In the example illustrated, the two pistons are approximately 1:2 ratio in diameter, giving a 1:4 increase in pressure. Note that it is the diameter of the effective piston, i.e. the seal diameter that matters. The cylinders here are relieved beyond the seal and are of greater diameter, for easy running. Although the moving cylinder's bore is around ¾ of the outer diameter, not ½, it is its seal diameter that matters, not its internal clearance bore.

The celebrated mechanical engineer Harry Ricardo began his career by working in his grandfather, Alexander Rendel's, civil engineering practice.

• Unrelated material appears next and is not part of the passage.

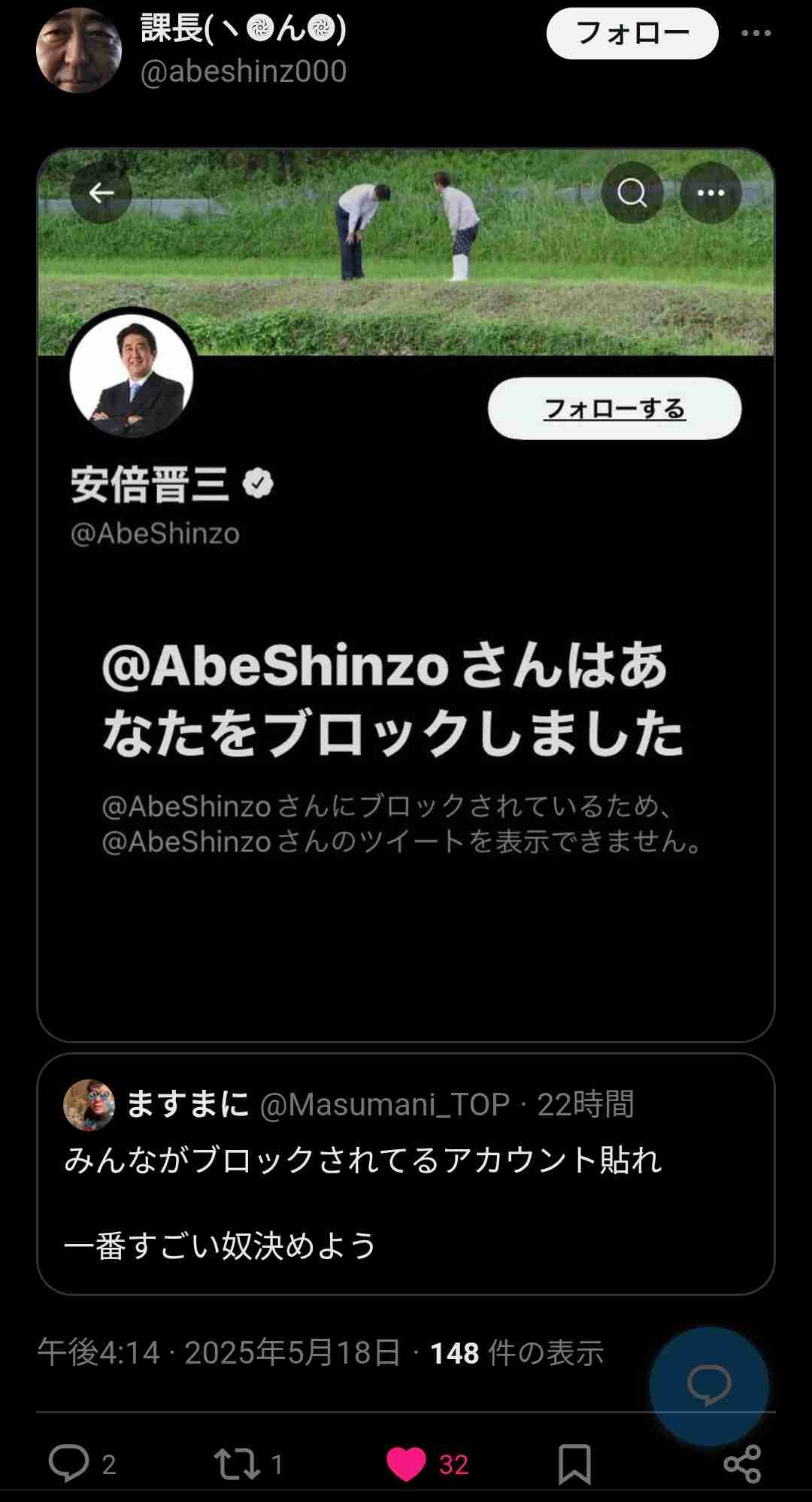The height and width of the screenshot is (1502, 812).
Task: Tap the blue floating reply bubble button
Action: coord(709,1386)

 At the time they were involved in the construction of bridges in India, which required hydraulic lifting, hoisting and riveting equipment. As the existing transport infrastructure was poor, all plant used on site needed to be lightweight and easily portable. Machines also needed to be connected to their hydraulic power source by flexible tubing, which limited their working pressure to around 500 psi. At this time, modern shipyard equipment was using pressures of up to 2000 psi. This high-pressure equipment was smaller and lighter than the bulkier low-pressure variety, a desirable feature for this construction work. Ricardo's innovation was to specify the use of portable hydraulic intensifiers for these tools, permitting the use of the improved high-pressure form, even where their supply was at low-pressure, through flexible hose. These intensifiers were so successful that eventually several hundred were supplied and used.

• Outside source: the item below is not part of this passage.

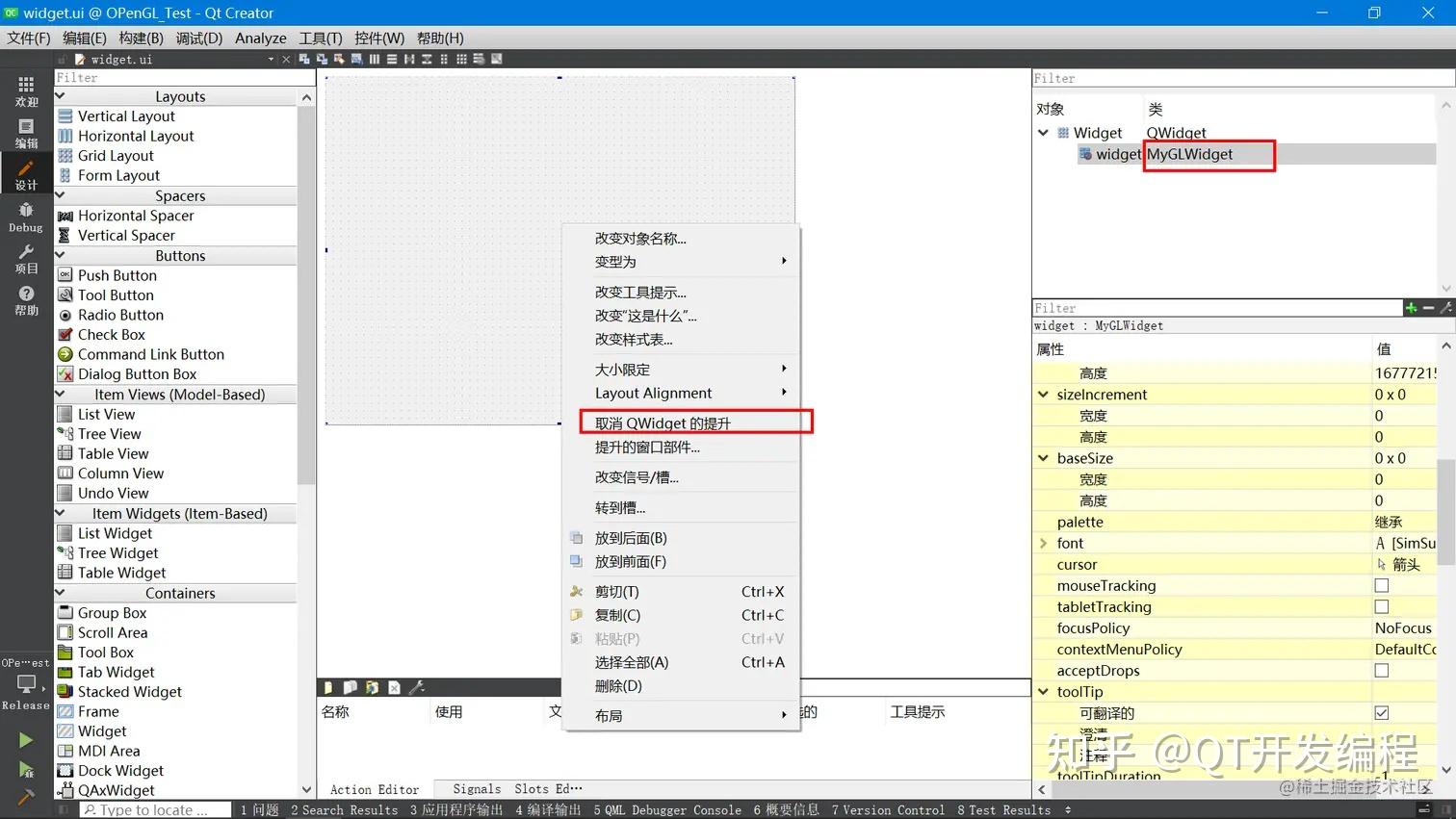Toggle the mouseTracking checkbox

== Inline vs. parallel intensifiers ==
There are two specialized types of hydraulic intensifier used for water jet cutting. The first and most common is the inline hydraulic intensifier. Oscillating hydraulic pistons are used to compress water to the required pressure levels. The water jet system's cutting head restricts the water flow to generate pressure and direct it onto the workpiece. A holding tank, called a hydraulic accumulator, is used to reduce pressure vibrations at the output end.

The more recently developed parallel hydraulic intensifier also uses oscillating pistons to compress water. However, these systems use multiple cylinders that operate in a parallel fashion, ensuring that one cylinder is always in compression mode. This feature minimize the pressure fluctuations that are common with inline designs, and eliminates the need for an accumulator. Efficiency and reliability are also improved.